The Pentagon is taking several new steps — some of them set to go into effect as soon as next week — to ease the burden of high living costs and housing shortages on service members, officials announced Thursday.
The nearest-term action targets portions of the U.S. where housing costs have skyrocketed the most, and where the military’s system for calculating housing allowances hasn’t kept pace. Starting in their October paychecks, service members in the 28 military housing areas where rental prices have increased by at least 20% this year will get automatic increases to their basic allowances for housing (BAH).
The exact size of the increase will depend on the particular area the service member is stationed in, their rank, and whether or not they have dependents. But officials said they would range anywhere between $200 and $1,100 per month. (Scroll to the bottom of this article for a list of the areas receiving automatic increases).
And to make sure the rest of DoD’s housing areas have allowances that are on par with actual housing costs, Defense Secretary Lloyd Austin ordered a new review of the 2023 BAH rates that are set to take effect in January. Typically, DoD sets those rates based on rental market data that was collected during the spring and summer, and many areas have seen price increases since then.

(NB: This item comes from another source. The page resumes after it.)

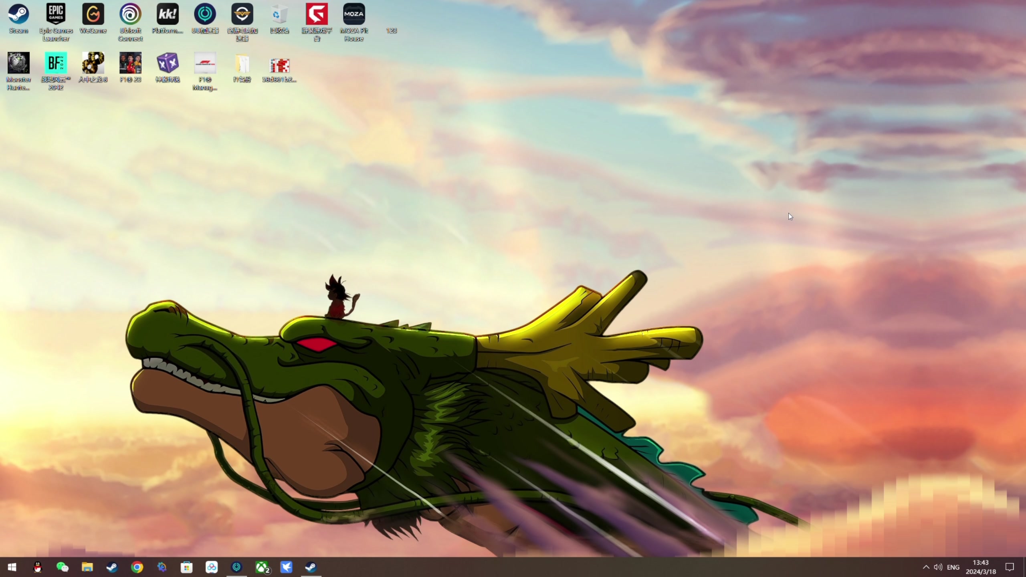This screenshot has width=1026, height=577.
Task: Open the Microsoft Store taskbar icon
Action: coord(187,567)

“Over the past year, we have focused on ways to take even better care of our service members and their families,” Austin wrote in a memo announcing the changes. “I am proud of the progress that we have made, and we will keep driving hard to do even more. I understand the extraordinary pressures that our military families face, and we are determined to do right by them, every step of the way.”

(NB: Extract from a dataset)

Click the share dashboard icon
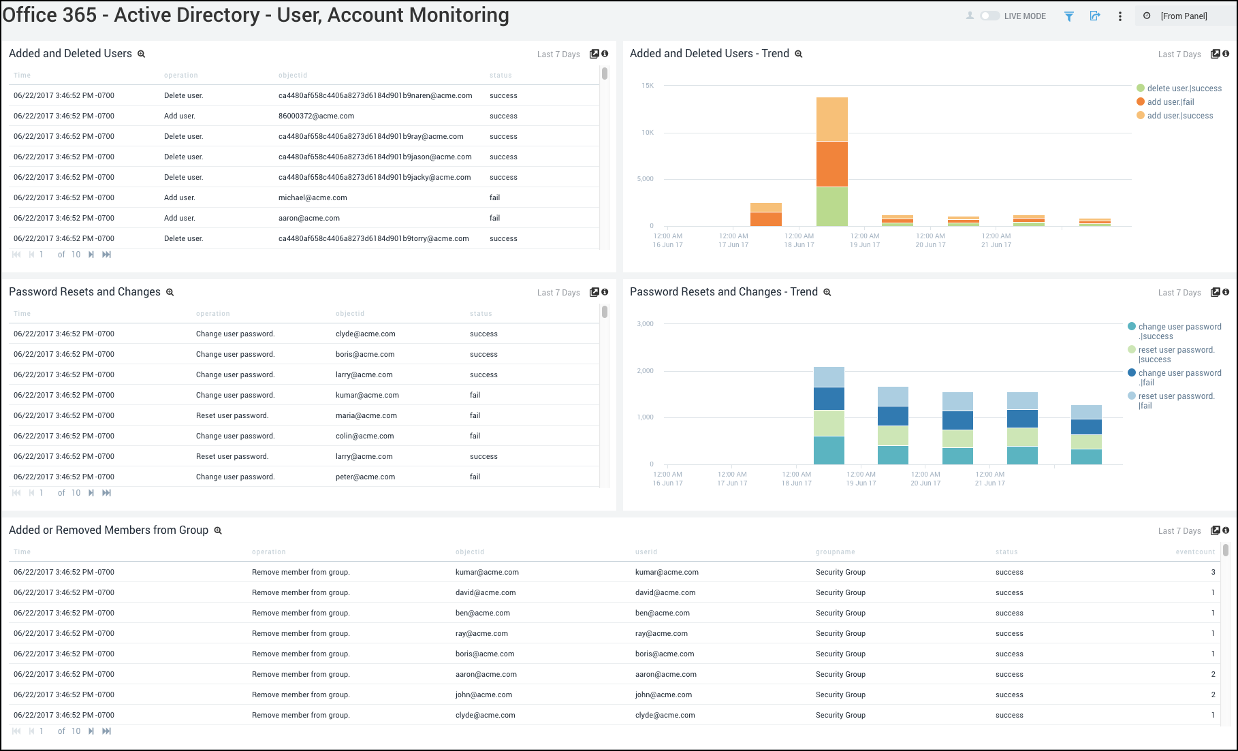1238x751 pixels. point(1094,15)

Separately, to help address situations where rental shortages are making it extremely difficult for troops and their families to find housing near their new duty stations, Austin permanently extended – from 10 to 14 – the maximum number of days DoD will pay for temporary lodging. In areas where DoD has verified that there are housing shortages, it will pay for up to 60 days of temporary lodging entitlement (TLE).

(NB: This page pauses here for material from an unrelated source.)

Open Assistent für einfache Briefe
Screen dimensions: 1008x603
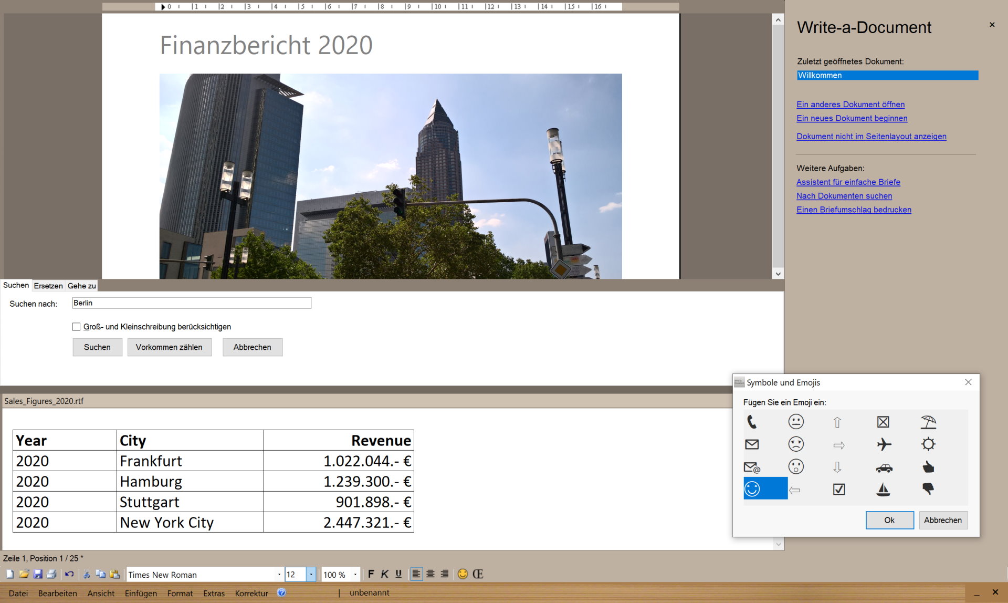click(x=848, y=182)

And for lower-ranking enlisted members, Austin also ordered increases to dislocation allowances (DLAs) – the stipends the military services pay to help cover incidental out-of-pocket costs when members are ordered to move. The increases apply to paygrades E-1 through E-6, and members will receive the payments at least a month before their planned moves. In most cases, those one-time allowances will rise by $500 compared to the previous rates, though the increases will be smaller for the E-5 and E-6 paygrades. (Click here for the updated DLA rates).
Both the TLE and DLA changes also take effect in October.
The memo also ordered additional funding for commissaries, DoD’s global network of subsidized grocery stores. The Defense Commissary Agency (DECA) said the boost would allow it to keep prices about 25% below what military shoppers would pay at civilian retailers. That’s compared to the average 22% discount commissaries say they have been able to offer in 2022 so far. DECA said the price decreases should start appearing on store shelves by mid-October.